Then, at 15, while playing Rambo with his buddies, a BB fired from an air rifle bounced off a tree and hit Jay in the middle of his right iris, blinding him in that eye. He tried to keep playing, but it was hopeless. His pitching eye was lost, his shooting perspective was gone, and he kept getting blindsided playing football. "The accident kind of put Jay into a spin," says Williamson. Jay gave up those sports and tried competitive bodybuilding. He got seriously cut, good enough to finish sixth in the Mr. California contest, but it wasn't a wonderful life. He was taking now-banned bodybuilding drugs and working out eight hours a day. "It worried me," Mark says. "I wanted him to get on with life."
At the same time, Mark's own life started dissolving. He'd married Williamson, the USC batgirl, just after he was the 10th player picked in the June 1984 draft, and she got pregnant two years later. But in '87, after he hit the big leagues with the Oakland Athletics, batting .289 and roping a rookie-record 49 home runs, the marriage unraveled. "I think there were too many things calling Mark's name," she says. "Women, fame, glamour."
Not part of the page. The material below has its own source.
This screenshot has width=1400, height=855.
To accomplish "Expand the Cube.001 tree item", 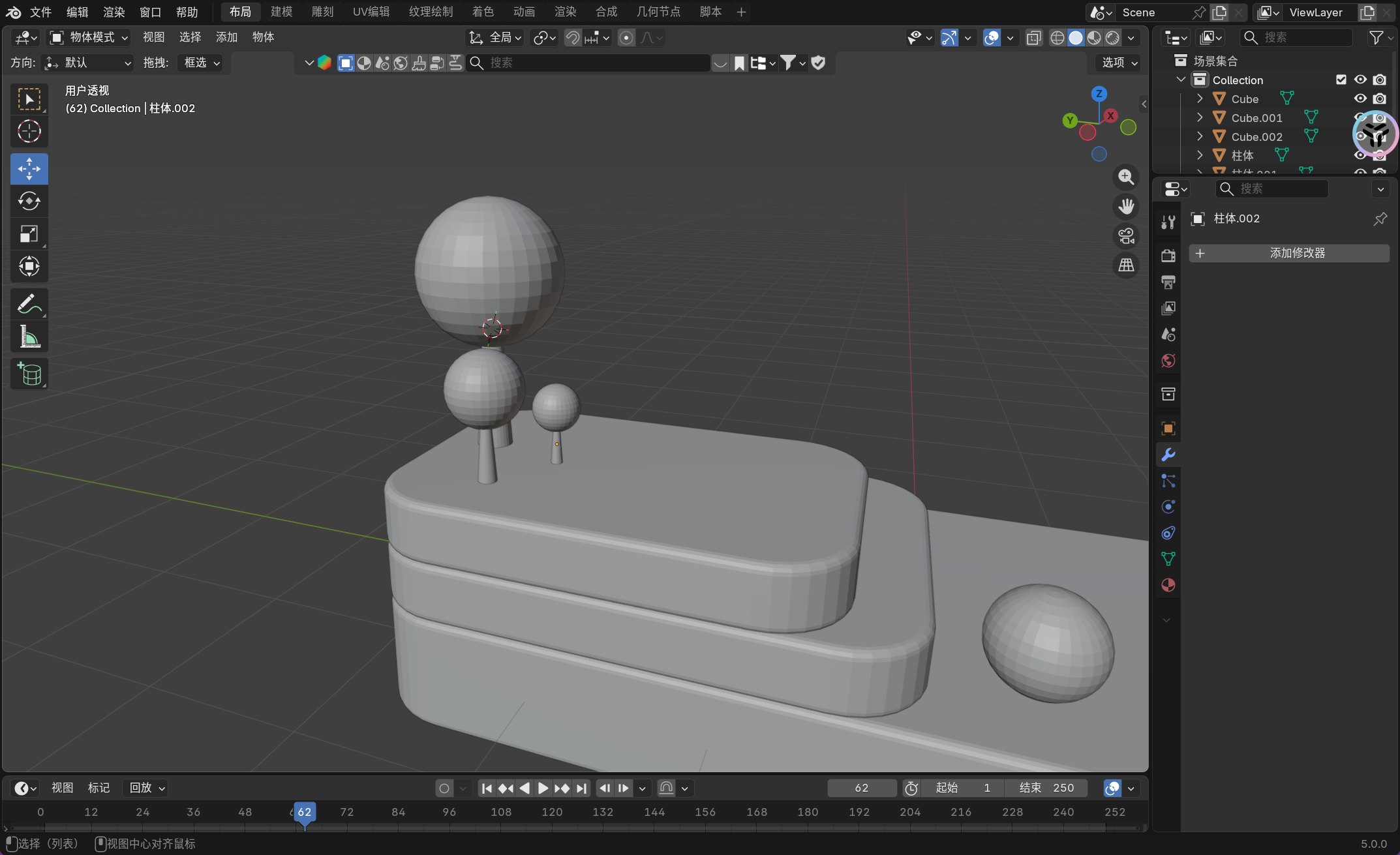I will tap(1199, 117).
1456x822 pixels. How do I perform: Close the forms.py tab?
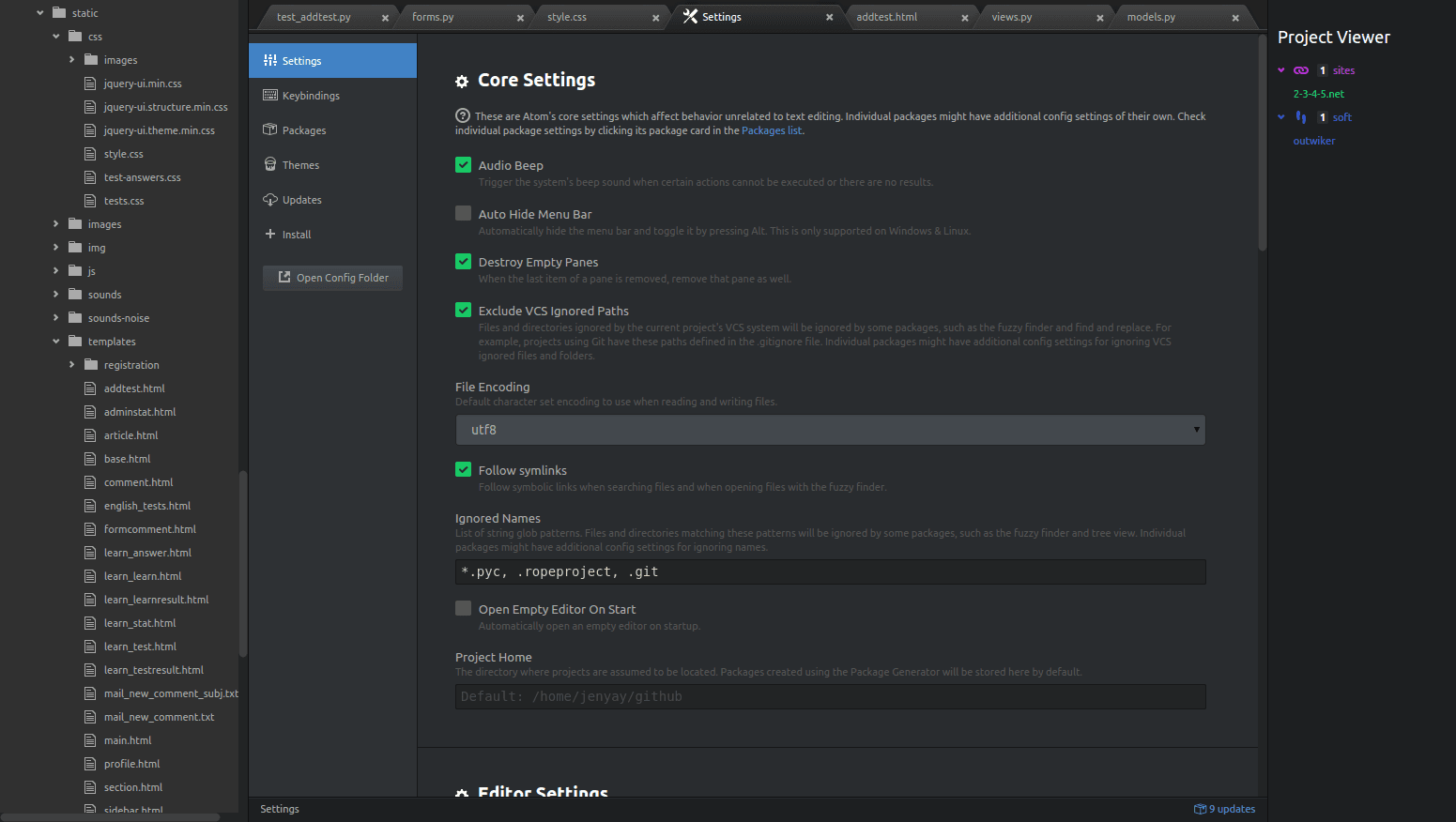(x=520, y=18)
Says Mark, "I did so much stupid stuff. Kathy and I never talked about things. We still have never talked about why the marriage went bad. I didn't know how to communicate then. I guess I didn't care. I just closed it off."
They separated, tried to get back together and then split for good just as the 1988 World Series began, A's versus Dodgers. McGwire went 1 for 17. Oakland lost in five games. Kathy and Mark's son, Matt, was one.
McGwire's batting average and home runs sank over the next three seasons, and he finished 1991 hitting a skinny .201, with only 22 homers and 1,000 self-doubts. "He'd lost all his confidence," says his father.
In those days, when you tried to interview McGwire, what you mostly got was a great view of his back. He never opened up. "I was kind of a wreck," he says. "I was having all kinds of relationship problems. I didn't know what love was all about. I had four brothers and no sisters. We never talked about it. You're never taught: These are how feelings are. It's like you're walking into a dark room and just feeling blindly around.
"I was at a crossroads in my life. I remember driving home [to Los Angeles from Oakland after the 1991 season]. I knew I had five hours by myself to think. I didn't turn the radio on, didn't play any music, nothing. I just thought. I was so down. I got to thinking about everything my father had been through. I mean, he never even got a chance to play baseball. I thought about Jay, too, how he had it taken away from him. I thought about how much I really loved the game, and I just decided that there wasn't any room for pouting or complaining or anything but doing my best."
It's not easy for big guys to ask for help, but when McGwire walked into his house, he threw his bags down, went to the phone and called a therapist, whom he saw for the next four years. "It took failure for me to understand myself," he says. "I'm not afraid to talk about therapy. Guys tell me, 'I'll never go to therapy' That's bull. Hey, everybody needs therapy. It brought so many things to my life. I can face the music now. I can face the truth."
Jay moved in with Mark, and they helped each other. Jay left bodybuilding, became a devout Christian and is now a successful personal trainer. "I'm so proud of him," says Mark. "He's the happiest guy in the world."
Living with Jay, Mark learned how to lift weights the right way and stay flexible. Mark would work out six days a week in the off-season, four during the season. He lifts after home games now and is routinely the last to leave the clubhouse. Before games and workouts, he stretches for an hour. He does eye exercises. Whenever he goes to a restaurant, he knows the protein count of every meal, of which he usually orders two. He takes Muscle Nitro (helps his body break down amino acids), Met Max (a high-protein bodybuilding powder), Lean Gainer (a high-protein, low-carbo drink) and, yeah, the infamous androstenedione. "It's all natural!" he yelps. "I mean, if anybody can prove it's harmful, have the FDA get it out of here! It's fine for the NFL to ban it and then give guys painkilling injections! It's fine for the IOC to ban it and then let people smoke dope! This stuff is completely natural and legal! If they ban this, why not ban ginseng and coffee and, hell, red meat?"